# TASK:
Without the pictures, extract every line from the start of the material to the line containing "The height and width of the screenshot is (480, 498).", both ends included.
====== RECORDS SHOWN
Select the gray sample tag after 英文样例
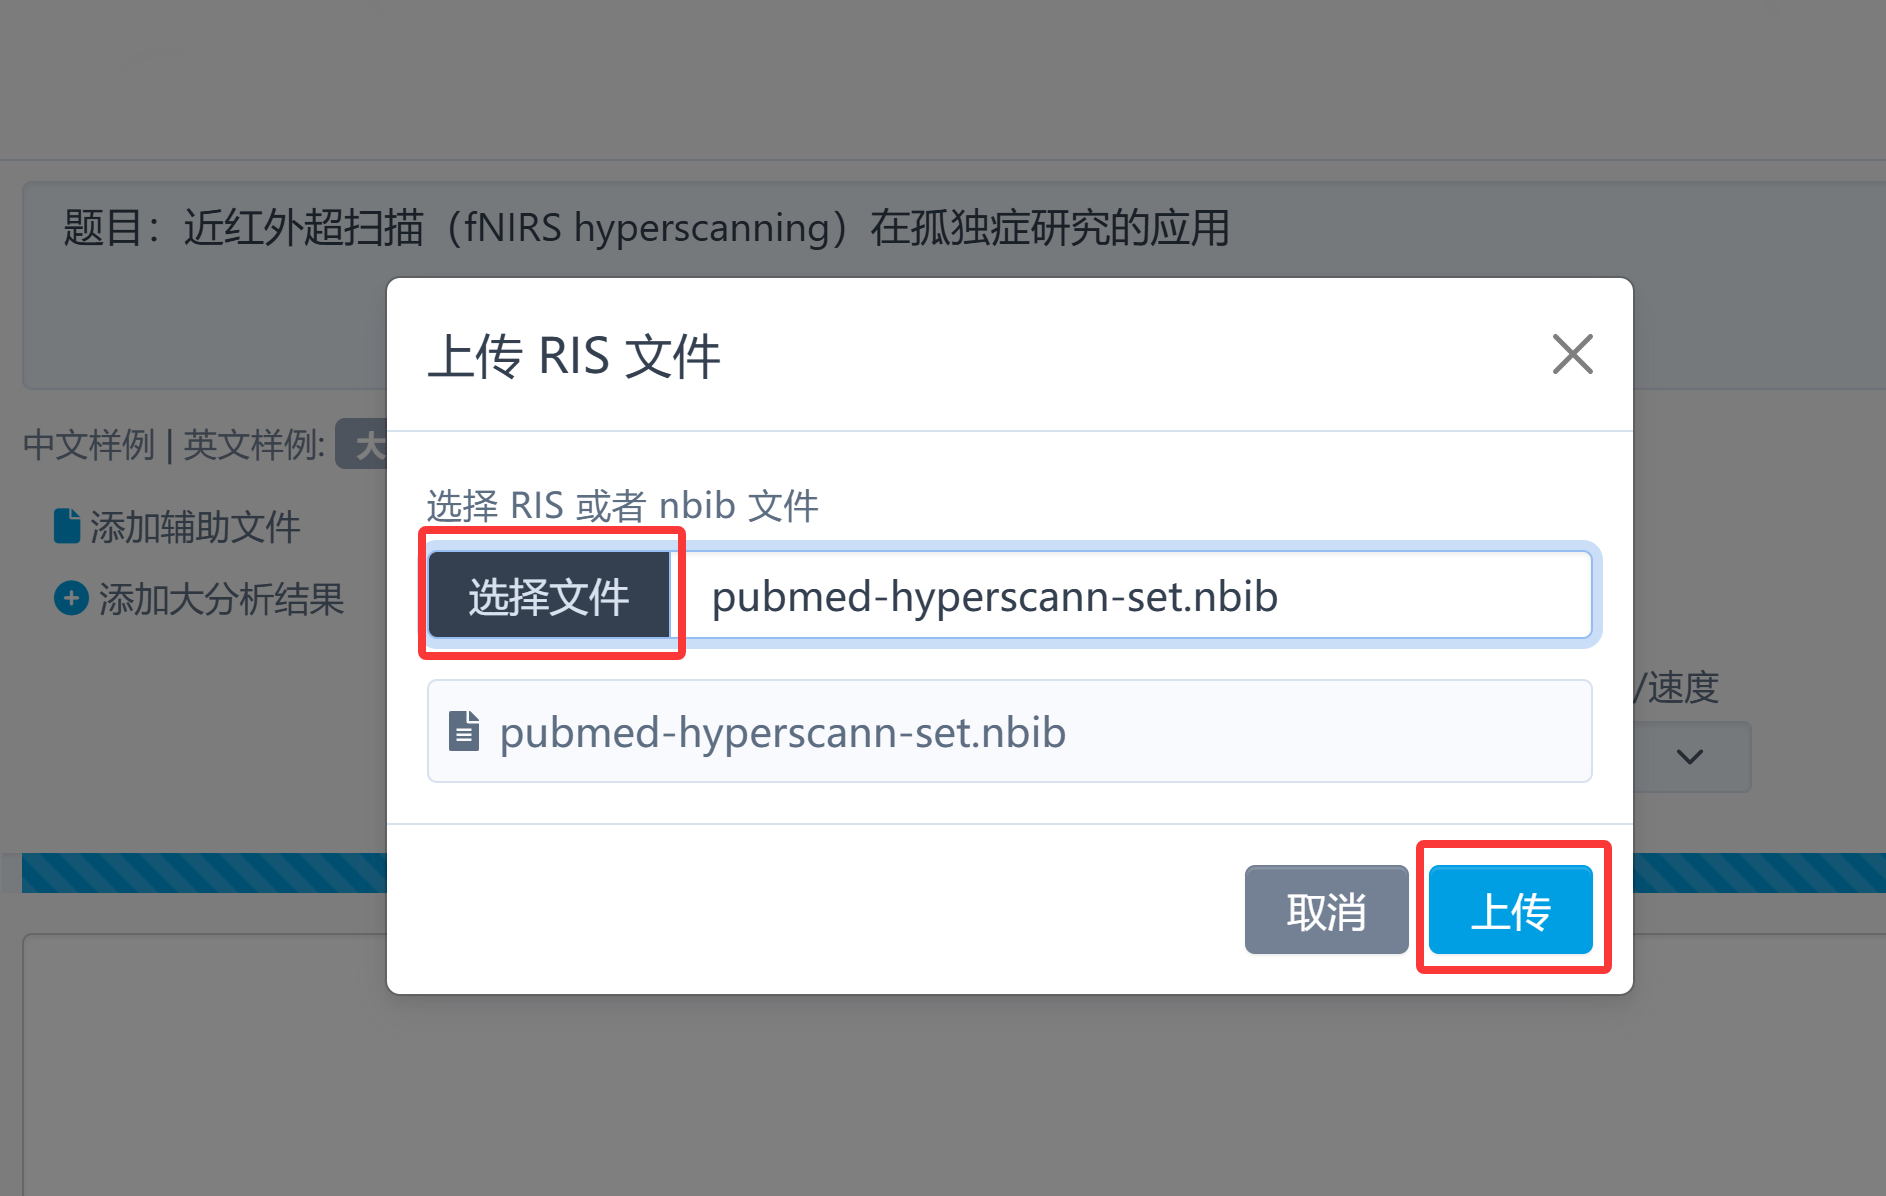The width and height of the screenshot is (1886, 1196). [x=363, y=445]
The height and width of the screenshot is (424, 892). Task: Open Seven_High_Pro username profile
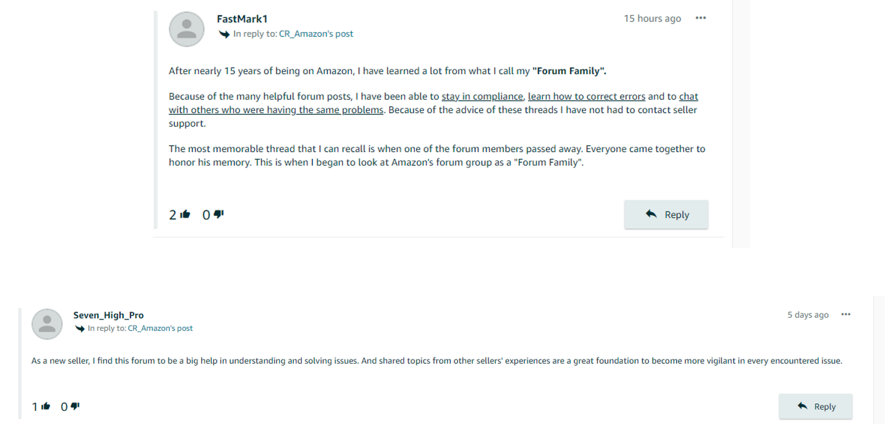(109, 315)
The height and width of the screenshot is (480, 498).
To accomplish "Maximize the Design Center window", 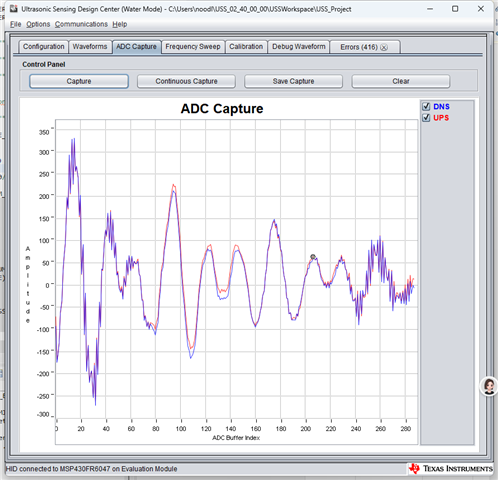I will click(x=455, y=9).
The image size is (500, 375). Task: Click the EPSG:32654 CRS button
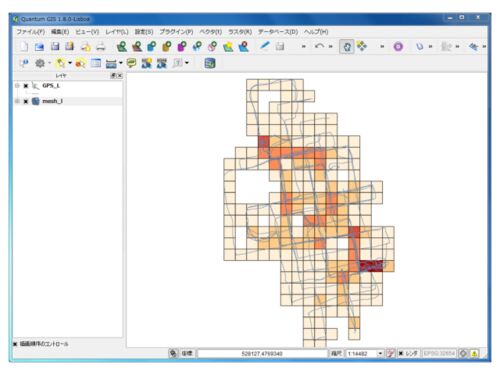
============
# ANSWER SECTION:
Select the gray sample tag after 英文样例
The width and height of the screenshot is (1886, 1196). [x=363, y=445]
The height and width of the screenshot is (424, 892). Task: Open Seven_High_Pro username profile
(109, 315)
The height and width of the screenshot is (480, 498).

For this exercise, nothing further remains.